No, people say that's a bad idea. Okay I'll override this object which
ListView displays. Okay that kinda' works well enough. I'll figure out how to
style that later. Okay now I need this thing to go to this other activity when
cli-- maybe I should just replace the Fragment, since we're kinda' using the
same data. No wait. I'll change the activity. Okay it looks like there's no
function to do that. I'll go back to changing the Fragment to something else.
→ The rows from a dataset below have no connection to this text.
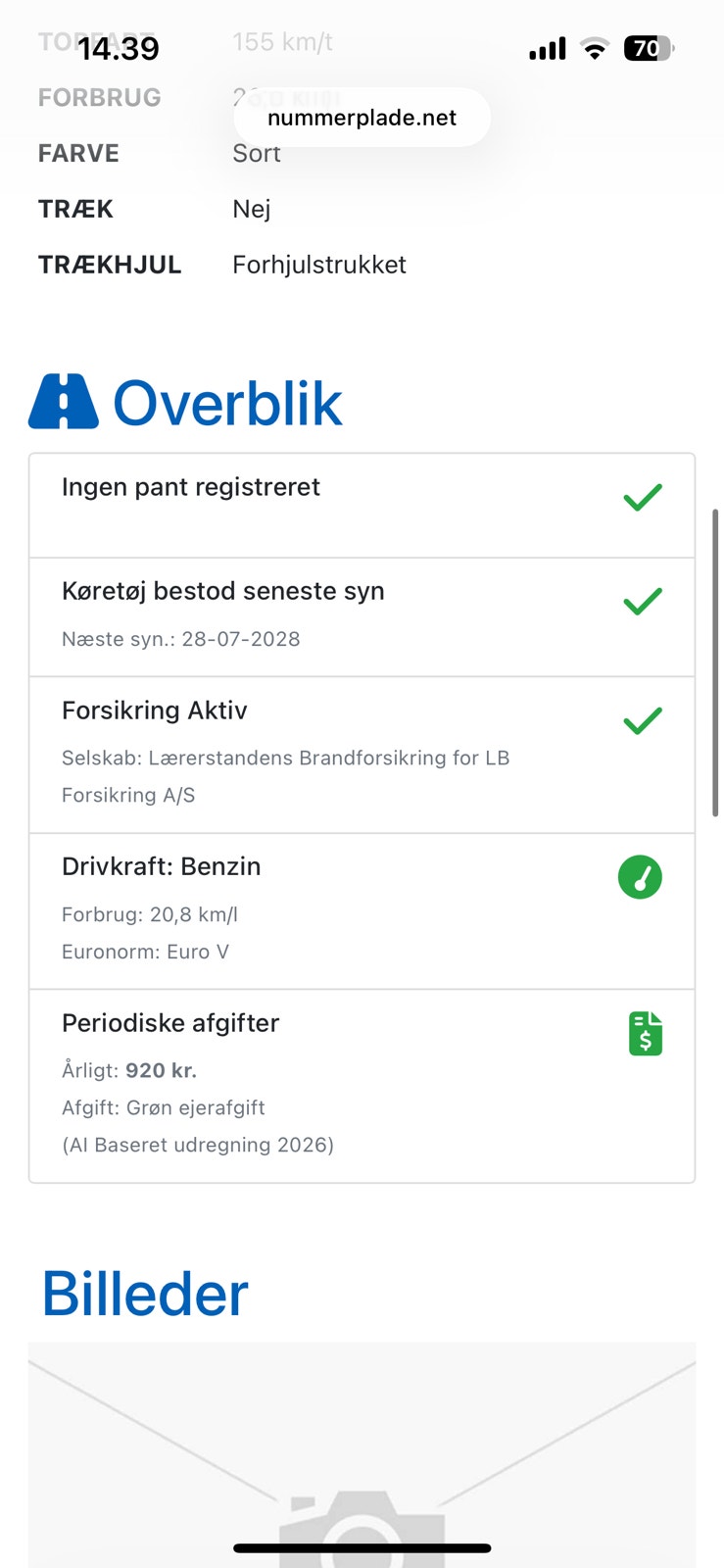Open the Næste syn 28-07-2028 detail

pyautogui.click(x=181, y=639)
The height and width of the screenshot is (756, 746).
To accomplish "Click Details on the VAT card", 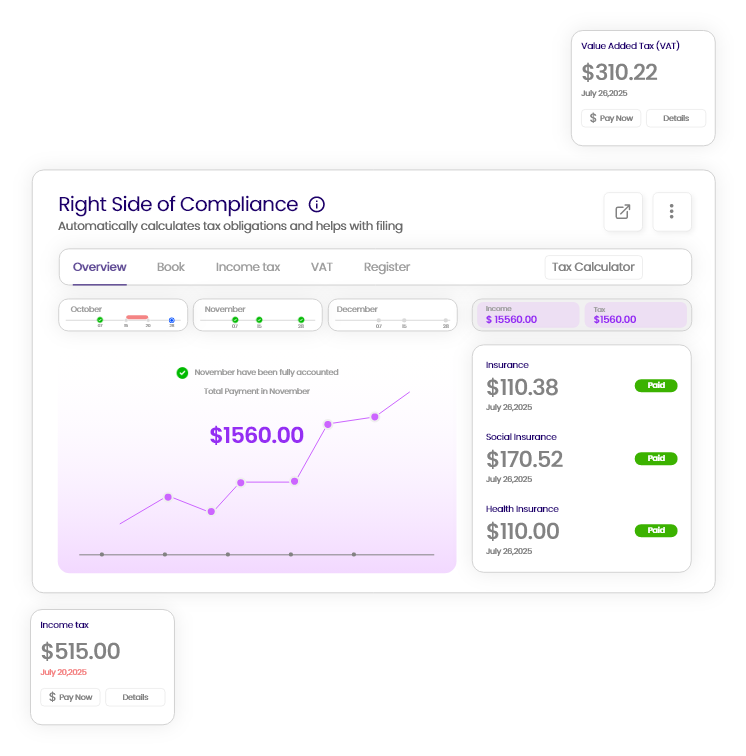I will tap(676, 118).
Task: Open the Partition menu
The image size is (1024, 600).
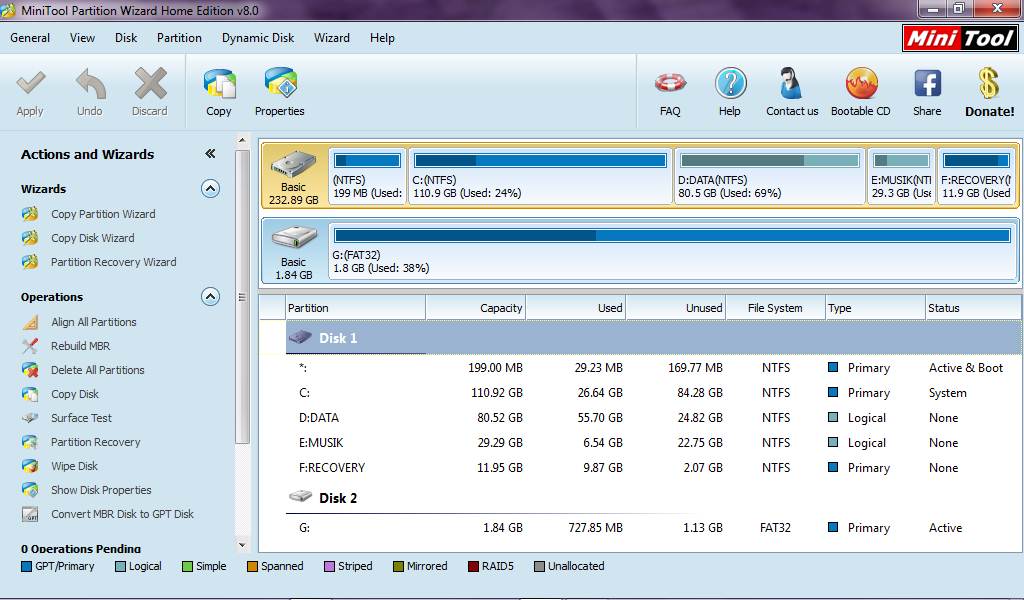Action: point(179,38)
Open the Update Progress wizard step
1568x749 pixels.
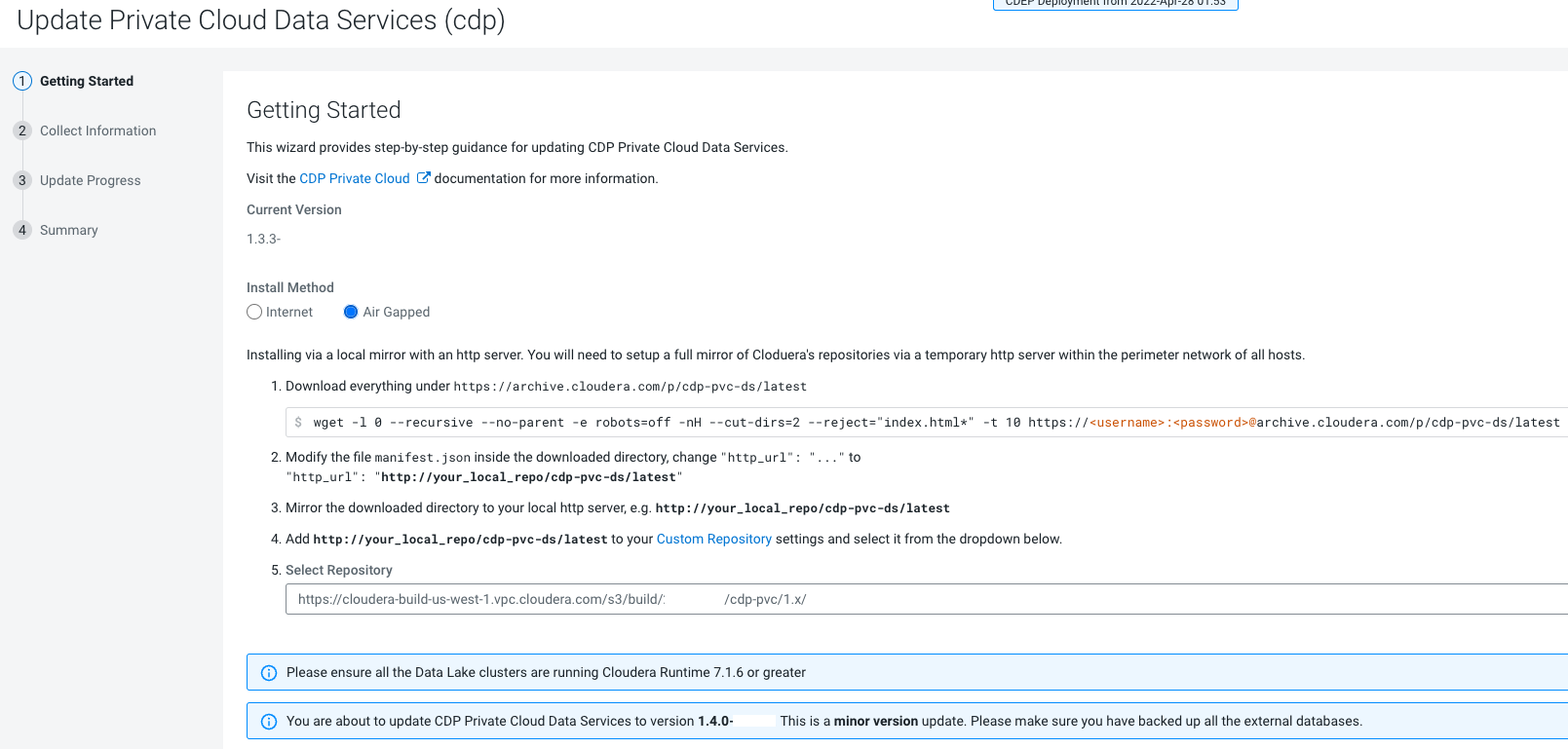pos(90,180)
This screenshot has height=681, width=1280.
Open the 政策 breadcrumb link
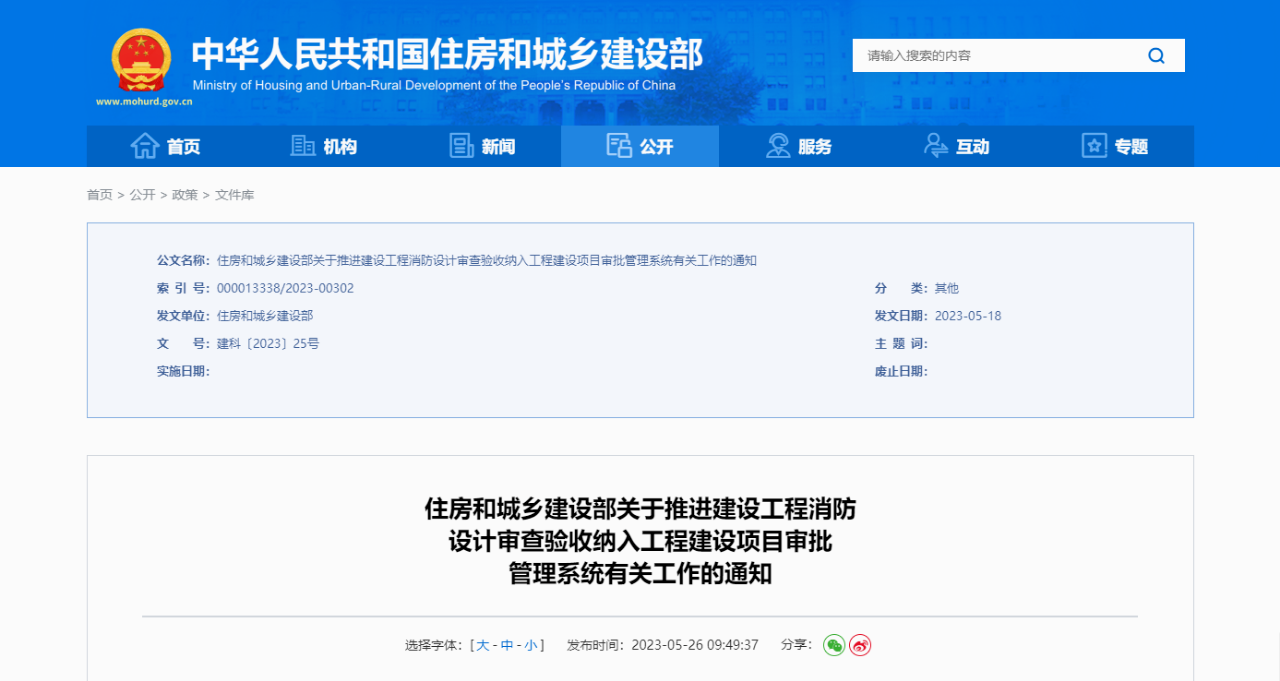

Okay, that's giving me an exception. Lemme find where I can change the
Activity... Oh, I have to do it elsewhere. Well I can hack my way around that.

It doesn't end.

"Button is actually a special type of view with extra properties." Great, so
everything is a... You know what, I don't care. I feel like I did in the mid
2000's with game development: there are a thousand libraries which each are so
complex that it's impossible to get good work out of them. Instead, I always
ended up falling back to the simplest home-rolled solution. Except in the case
of Android, there's really nothing more fundamental. I can (and do) use
PhoneGap because it makes my life _significantly_ easier in many respects, but
I think Android really needs to be restructured on a more fundamental level.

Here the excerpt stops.